While planning of new cities has been occurring for thousands of years, contemporary urban planning was influenced by several individuals. First, Ebenezer Howard (1850-1928) promoted his idea of “Garden Cities,” which were designed to reduce the negative social and environmental impacts of emerging industrial cities in places like England and the northeastern United States. Garden cities sought to combine the city with the country at a density lower than the observed cities at that time, but higher than the rural areas engaged in primary resource production such as agriculture. While no development matches the garden city blueprint, thousands of places worldwide have garden city design elements and essentially suburban population densities.
A few decades later, Frank Lloyd Wright (1867-1959) promoted his idea of a “Broadacre City.” This plan incorporated the decentralization processes inherent in emerging transportation and communications technologies, and proposed a decentralized urban form where each residential lot was about an acre in size. Commercial land uses occur in small clusters, and the system is tied together with a large network of highways and arterial roads. While no development matches the broadacre city blueprint, thousands of places around the world have broadacre city design elements and essentially exurban population densities.
Robert Moses and Jane Jacobs
The interaction between transportation and urban development played out notably in a series of disputes between Robert Moses (1888-1981), a New York City planner who promoted large-scale highway construction and high-rise public housing projects, and Jane Jacobs (1916-2006), a writer and observer of urban processes. Jacobs observed that high-density, irregular urban neighborhoods with a high level of pedestrian activity and interaction were diverse and innovative places. She critiqued the sterility of large public works projects, which encouraged urban exodus into sprawling suburbs and fragmented exurbs. Jacobs was on the winning side of preventing highway construction in Manhattan in the early 1960s. Some of Jacobs’s ideas have found their way into new urbanism, with its elements of mixed land use and pedestrian-friendly neighborhoods.

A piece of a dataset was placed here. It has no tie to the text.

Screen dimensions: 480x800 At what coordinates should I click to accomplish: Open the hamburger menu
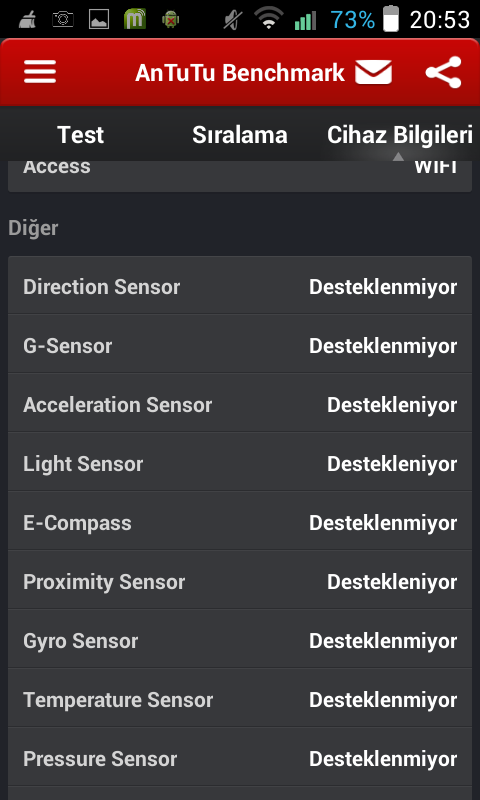(40, 72)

Current and future urban planning may be focused on three areas: Core central cities through selected redevelopment or gentrification of decayed neighborhoods, sprawling suburbs through the rezoning of developments to have mixed uses with closer proximity of work and residence, and fragmented exurbs through the clustering of lots and the retention of common area open space. Examples of all three development types can be found in numerous locations around the earth, and viewed from space using satellite photography.
Bibliography:
- Peter Calthorpe and William Fulton, The Regional City: Planning for the End of Sprawl (Island Press, 2001);
- Jane Jacobs, The Death and Life of Great American Cities (Random House, 1961);
- David Rusk, Inside Game, Outside Game: Winning Strategies for Saving Urban America (Brookings Institution Press, 1999);
- Stephen V. Ward, ed., The Garden City: Past, Present and Future (E & FN Spon, 1992);
- Frank Lloyd Wright, “Broadacre City: A New Community Plan,” in Legates, ed., The City Reader (Routledge, 1996).